• What to produce: Only one stretch of the data below is needed. Output the lines from the one with "The height and width of the screenshot is (330, 590)." up to and including the one with "Click the Clair Obscur profile avatar", exactly as they stand.

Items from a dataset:
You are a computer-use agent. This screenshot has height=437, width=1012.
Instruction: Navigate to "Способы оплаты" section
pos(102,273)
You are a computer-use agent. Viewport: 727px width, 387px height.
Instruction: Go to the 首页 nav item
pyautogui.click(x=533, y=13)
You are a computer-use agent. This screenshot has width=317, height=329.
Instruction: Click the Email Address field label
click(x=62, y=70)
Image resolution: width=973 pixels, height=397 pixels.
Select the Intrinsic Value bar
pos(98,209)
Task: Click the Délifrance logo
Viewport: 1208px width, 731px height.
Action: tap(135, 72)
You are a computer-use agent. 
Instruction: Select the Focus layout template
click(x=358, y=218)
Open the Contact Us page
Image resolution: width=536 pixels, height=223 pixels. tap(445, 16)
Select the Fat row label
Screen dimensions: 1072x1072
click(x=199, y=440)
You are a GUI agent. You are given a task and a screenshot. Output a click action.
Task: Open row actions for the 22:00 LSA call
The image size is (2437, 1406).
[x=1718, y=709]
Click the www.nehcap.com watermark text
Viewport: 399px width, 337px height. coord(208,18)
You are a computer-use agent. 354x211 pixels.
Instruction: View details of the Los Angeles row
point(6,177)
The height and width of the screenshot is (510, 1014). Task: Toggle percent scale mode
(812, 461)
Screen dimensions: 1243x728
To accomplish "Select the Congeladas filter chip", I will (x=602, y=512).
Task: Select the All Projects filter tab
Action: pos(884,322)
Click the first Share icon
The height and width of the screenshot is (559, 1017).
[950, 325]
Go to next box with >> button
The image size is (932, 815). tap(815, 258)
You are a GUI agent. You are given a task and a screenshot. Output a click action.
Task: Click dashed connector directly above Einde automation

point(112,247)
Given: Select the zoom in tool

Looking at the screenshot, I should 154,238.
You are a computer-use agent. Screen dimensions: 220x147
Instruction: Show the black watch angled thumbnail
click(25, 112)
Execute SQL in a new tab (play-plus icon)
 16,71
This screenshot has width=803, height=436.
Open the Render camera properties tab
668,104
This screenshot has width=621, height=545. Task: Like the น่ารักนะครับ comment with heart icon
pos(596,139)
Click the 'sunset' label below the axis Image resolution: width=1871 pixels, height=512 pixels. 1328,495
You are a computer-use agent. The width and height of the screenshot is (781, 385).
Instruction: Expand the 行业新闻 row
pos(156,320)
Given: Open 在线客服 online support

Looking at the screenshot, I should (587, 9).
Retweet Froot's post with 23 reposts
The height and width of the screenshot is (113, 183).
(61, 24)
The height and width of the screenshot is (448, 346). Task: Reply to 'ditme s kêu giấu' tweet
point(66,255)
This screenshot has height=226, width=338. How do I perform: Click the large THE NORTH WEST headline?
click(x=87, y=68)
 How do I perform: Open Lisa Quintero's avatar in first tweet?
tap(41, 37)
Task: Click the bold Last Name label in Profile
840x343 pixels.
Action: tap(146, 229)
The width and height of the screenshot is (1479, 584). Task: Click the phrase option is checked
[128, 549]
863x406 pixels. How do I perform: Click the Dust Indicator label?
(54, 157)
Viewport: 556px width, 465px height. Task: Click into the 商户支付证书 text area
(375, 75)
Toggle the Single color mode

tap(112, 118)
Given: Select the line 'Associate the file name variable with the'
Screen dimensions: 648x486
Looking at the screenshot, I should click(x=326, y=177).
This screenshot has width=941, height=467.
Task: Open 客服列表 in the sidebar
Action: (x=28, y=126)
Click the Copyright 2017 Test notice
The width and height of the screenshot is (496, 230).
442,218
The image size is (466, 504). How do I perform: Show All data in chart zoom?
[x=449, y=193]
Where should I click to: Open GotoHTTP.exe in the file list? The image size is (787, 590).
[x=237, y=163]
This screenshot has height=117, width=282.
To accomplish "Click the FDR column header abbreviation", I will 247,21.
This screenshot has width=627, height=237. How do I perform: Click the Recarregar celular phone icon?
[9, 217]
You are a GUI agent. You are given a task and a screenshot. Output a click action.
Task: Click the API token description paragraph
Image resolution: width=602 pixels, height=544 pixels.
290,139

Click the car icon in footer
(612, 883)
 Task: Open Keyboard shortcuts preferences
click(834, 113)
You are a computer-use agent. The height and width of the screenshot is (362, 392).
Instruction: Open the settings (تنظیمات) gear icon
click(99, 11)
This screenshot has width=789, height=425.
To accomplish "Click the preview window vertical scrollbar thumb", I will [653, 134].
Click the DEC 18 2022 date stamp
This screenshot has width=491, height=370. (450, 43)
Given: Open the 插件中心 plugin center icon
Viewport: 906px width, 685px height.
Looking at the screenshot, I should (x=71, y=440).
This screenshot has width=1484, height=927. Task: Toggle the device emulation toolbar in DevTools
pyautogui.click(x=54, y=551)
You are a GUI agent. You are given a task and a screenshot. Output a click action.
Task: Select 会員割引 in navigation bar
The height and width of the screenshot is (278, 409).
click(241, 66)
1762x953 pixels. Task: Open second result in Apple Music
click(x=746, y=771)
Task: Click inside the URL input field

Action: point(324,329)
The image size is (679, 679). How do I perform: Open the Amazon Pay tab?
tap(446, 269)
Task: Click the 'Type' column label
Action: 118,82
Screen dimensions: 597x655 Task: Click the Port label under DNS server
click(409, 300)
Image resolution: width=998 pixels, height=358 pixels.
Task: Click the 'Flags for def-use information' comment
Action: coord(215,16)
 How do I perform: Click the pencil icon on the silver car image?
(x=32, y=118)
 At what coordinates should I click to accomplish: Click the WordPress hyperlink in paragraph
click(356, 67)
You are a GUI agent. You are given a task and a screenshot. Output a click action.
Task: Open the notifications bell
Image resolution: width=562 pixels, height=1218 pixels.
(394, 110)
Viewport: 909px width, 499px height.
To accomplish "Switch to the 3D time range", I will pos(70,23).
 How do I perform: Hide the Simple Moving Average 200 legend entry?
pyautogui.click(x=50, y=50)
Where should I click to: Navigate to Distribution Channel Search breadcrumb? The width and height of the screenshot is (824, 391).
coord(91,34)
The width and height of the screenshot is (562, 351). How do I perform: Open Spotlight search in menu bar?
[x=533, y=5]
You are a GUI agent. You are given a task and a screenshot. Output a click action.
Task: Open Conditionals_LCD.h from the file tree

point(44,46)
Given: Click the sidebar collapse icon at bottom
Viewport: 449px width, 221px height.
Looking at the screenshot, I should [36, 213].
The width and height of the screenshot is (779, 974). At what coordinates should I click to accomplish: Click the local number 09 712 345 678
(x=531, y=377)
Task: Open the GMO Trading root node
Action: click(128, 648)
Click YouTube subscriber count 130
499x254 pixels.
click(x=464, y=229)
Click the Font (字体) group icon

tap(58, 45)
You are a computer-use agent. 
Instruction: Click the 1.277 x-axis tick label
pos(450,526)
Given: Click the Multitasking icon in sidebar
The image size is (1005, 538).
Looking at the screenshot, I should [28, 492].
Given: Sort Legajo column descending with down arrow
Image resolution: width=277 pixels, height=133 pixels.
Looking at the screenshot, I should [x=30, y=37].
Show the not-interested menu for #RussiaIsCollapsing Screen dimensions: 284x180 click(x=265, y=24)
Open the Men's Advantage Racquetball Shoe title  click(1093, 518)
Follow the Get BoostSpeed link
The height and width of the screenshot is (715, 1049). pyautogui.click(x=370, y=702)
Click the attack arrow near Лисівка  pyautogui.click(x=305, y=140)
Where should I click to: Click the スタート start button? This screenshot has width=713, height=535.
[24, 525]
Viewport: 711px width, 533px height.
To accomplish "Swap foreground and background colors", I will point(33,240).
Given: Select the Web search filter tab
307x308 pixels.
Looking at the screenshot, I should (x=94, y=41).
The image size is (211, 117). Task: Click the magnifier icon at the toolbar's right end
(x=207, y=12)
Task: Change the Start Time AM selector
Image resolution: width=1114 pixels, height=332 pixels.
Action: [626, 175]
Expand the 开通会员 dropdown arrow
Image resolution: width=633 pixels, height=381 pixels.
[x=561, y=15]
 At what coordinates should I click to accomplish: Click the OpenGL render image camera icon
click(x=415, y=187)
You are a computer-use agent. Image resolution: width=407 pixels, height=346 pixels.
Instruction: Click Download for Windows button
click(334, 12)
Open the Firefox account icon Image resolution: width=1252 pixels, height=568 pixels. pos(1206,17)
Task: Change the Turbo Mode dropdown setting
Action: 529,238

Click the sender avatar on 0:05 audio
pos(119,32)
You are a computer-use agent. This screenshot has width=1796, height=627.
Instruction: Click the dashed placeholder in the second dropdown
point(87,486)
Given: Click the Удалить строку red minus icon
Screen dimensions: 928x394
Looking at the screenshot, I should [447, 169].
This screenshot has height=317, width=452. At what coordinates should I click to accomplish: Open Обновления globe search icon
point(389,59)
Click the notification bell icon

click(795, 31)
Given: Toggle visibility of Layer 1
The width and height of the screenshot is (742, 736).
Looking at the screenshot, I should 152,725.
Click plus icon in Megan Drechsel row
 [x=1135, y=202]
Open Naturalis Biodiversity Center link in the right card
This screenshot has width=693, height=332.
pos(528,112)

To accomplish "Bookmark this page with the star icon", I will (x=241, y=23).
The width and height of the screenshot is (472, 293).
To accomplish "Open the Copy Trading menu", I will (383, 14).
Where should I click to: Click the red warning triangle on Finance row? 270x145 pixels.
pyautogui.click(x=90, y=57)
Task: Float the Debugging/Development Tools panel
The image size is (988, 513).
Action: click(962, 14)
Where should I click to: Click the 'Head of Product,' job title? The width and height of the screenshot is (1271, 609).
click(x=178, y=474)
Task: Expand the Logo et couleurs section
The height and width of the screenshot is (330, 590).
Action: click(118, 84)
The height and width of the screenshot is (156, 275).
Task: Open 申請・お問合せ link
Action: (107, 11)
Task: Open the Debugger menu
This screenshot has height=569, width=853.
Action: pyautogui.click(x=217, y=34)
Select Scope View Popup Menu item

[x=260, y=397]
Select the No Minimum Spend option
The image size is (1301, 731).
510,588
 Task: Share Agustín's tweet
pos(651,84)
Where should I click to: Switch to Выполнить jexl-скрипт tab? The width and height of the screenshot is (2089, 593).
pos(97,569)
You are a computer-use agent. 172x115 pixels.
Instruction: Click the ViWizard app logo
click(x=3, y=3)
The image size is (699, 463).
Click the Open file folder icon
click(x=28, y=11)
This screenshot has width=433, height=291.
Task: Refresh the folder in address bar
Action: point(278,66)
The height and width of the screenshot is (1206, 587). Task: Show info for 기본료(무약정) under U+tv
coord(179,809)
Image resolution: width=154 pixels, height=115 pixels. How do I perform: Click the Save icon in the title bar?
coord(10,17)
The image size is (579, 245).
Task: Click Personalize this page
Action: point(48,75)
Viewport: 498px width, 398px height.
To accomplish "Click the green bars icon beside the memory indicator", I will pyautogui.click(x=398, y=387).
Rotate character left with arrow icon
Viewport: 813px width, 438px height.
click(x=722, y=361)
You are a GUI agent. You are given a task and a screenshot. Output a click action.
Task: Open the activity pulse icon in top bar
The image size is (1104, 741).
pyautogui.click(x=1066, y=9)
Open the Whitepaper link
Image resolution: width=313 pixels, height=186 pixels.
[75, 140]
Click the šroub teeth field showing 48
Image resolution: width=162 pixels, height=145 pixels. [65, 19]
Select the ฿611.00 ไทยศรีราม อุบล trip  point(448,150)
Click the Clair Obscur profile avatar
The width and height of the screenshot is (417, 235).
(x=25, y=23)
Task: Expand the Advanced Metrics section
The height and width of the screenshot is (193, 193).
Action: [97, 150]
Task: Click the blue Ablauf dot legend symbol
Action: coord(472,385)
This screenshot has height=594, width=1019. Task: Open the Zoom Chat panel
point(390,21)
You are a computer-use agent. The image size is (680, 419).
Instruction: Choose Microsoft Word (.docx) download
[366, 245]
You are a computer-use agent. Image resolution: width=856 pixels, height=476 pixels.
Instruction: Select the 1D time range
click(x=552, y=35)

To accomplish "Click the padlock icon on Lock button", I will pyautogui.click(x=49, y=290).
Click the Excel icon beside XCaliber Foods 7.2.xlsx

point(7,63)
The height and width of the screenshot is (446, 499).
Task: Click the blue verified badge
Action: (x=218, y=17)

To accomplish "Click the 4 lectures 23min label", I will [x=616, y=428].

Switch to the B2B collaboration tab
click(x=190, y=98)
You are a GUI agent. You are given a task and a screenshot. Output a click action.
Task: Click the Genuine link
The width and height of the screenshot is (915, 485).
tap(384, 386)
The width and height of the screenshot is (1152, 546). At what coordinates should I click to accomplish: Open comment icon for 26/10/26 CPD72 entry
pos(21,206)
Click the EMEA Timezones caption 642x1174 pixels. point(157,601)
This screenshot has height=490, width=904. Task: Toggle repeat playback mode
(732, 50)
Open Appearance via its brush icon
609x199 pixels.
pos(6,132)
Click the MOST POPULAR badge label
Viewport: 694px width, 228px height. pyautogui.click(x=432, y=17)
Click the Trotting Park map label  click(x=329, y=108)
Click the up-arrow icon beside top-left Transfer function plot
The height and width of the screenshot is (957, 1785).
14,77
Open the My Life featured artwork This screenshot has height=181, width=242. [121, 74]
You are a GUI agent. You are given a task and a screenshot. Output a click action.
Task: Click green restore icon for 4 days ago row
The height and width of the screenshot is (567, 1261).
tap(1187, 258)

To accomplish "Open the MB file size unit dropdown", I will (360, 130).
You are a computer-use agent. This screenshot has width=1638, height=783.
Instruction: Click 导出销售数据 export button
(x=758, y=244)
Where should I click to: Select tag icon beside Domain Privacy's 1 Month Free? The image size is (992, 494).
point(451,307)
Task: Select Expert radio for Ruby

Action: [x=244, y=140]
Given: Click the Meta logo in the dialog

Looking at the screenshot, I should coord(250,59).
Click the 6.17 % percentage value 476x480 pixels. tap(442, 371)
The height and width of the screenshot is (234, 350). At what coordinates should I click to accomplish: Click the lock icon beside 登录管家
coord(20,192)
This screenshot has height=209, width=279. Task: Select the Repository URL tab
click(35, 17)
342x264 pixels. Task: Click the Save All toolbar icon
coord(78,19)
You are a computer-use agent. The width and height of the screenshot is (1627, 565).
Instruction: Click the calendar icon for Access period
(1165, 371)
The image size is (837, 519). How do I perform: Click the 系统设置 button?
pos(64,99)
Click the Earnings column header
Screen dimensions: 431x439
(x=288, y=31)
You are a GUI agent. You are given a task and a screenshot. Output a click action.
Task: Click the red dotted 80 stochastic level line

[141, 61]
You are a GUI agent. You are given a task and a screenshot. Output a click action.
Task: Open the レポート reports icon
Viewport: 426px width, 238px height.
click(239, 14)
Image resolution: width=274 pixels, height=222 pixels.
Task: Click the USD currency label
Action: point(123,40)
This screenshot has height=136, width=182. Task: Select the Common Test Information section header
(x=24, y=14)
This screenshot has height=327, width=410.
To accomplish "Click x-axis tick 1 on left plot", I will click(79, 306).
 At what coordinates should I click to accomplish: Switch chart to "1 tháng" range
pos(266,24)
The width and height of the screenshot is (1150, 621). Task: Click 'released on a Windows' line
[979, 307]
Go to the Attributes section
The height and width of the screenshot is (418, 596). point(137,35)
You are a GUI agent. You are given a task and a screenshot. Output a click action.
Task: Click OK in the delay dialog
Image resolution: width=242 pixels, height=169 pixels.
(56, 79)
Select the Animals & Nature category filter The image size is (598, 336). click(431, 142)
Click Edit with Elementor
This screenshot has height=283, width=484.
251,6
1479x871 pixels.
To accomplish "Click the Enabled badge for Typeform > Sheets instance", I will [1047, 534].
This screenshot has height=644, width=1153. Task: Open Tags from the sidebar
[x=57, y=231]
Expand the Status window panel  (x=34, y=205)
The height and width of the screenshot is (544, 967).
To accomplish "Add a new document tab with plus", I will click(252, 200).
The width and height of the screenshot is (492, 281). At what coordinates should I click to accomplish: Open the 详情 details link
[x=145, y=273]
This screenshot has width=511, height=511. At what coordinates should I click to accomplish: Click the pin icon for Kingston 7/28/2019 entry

• Exercise solution:
The height and width of the screenshot is (330, 590).
Action: click(118, 84)
The height and width of the screenshot is (156, 275).
Task: Open 申請・お問合せ link
Action: (107, 11)
Task: Open the Debugger menu
This screenshot has height=569, width=853.
Action: pyautogui.click(x=217, y=34)
Select Scope View Popup Menu item

[x=260, y=397]
Select the No Minimum Spend option
The image size is (1301, 731).
510,588
 Task: Share Agustín's tweet
pos(651,84)
Where should I click to: Switch to Выполнить jexl-скрипт tab? The width and height of the screenshot is (2089, 593).
pos(97,569)
You are a computer-use agent. 172x115 pixels.
Instruction: Click the ViWizard app logo
click(x=3, y=3)
The image size is (699, 463).
Click the Open file folder icon
click(x=28, y=11)
This screenshot has width=433, height=291.
Task: Refresh the folder in address bar
Action: point(278,66)
The height and width of the screenshot is (1206, 587). Task: Show info for 기본료(무약정) under U+tv
coord(179,809)
Image resolution: width=154 pixels, height=115 pixels. How do I perform: Click the Save icon in the title bar?
coord(10,17)
The image size is (579, 245).
Task: Click Personalize this page
Action: point(48,75)
Viewport: 498px width, 398px height.
To accomplish "Click the green bars icon beside the memory indicator", I will pyautogui.click(x=398, y=387).
Rotate character left with arrow icon
Viewport: 813px width, 438px height.
click(x=722, y=361)
You are a GUI agent. You are given a task and a screenshot. Output a click action.
Task: Open the activity pulse icon in top bar
The image size is (1104, 741).
pyautogui.click(x=1066, y=9)
Open the Whitepaper link
Image resolution: width=313 pixels, height=186 pixels.
[75, 140]
Click the šroub teeth field showing 48
Image resolution: width=162 pixels, height=145 pixels. [65, 19]
Select the ฿611.00 ไทยศรีราม อุบล trip  point(448,150)
Click the Clair Obscur profile avatar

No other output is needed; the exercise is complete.